Fig 4. Characterization of the strains obtained by CRISPR/Cas9 and NTC selection.

(A, B) Genomic analysis to confirm that single-copy insertion has occurred. (A) Scheme showing the primers used to characterize the single-copy insertion on chromosome V. In the N2 genome, the P1–P2 primers pair generates a 2.8-kb PCR product (blue). P1–P3 and P2–P4 primer pairs generate a 2.8-kb (red) and a 3.8-kb (orange) band, respectively, in the resultant strains but not in the wild-type strain. (B) Representative results from the worm PCRs.

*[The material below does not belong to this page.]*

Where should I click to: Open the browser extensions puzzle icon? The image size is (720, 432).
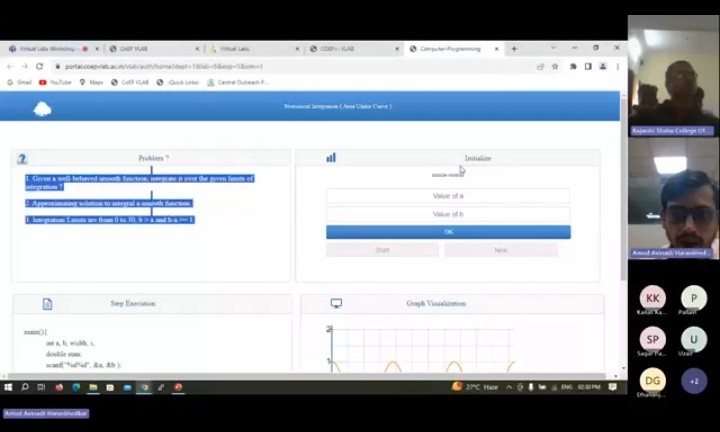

The results are consistent with the genomic analysis shown in panel A. (C) Schematic drawing of the DA9 neuron (upper panel) and a fluorescent image of the synaptic marker, SAM-4::GFP (lower panel). Note that SAM-4::GFP signals are specifically localized at synapses in the dorsal axon. (D) Schematic representation of the DA9 neuron (upper panel) and a fluorescent image of the mitochondrial marker, TOMM-20::GFP (lower panel). Note that mitochondria are localized in the cell body (arrow) and axons. Dendritic localization is relatively weak. Bars = 10 μm. (E) Total number of progeny. Statistical significance was determined by Dunnett’s test, n = 15 (N2), = 14 (OTL90) and = 15 (OTL94). n.s., statistically not significant. Compared to wild type. (F) Body bending was measured for 1 min, after 1 min adaptation of the worms in M9 buffer. Statistical significance was determined by Dunnett’s test. Twenty worms were counted for all the strains. n.s., statistically not significant. Compared to wild type.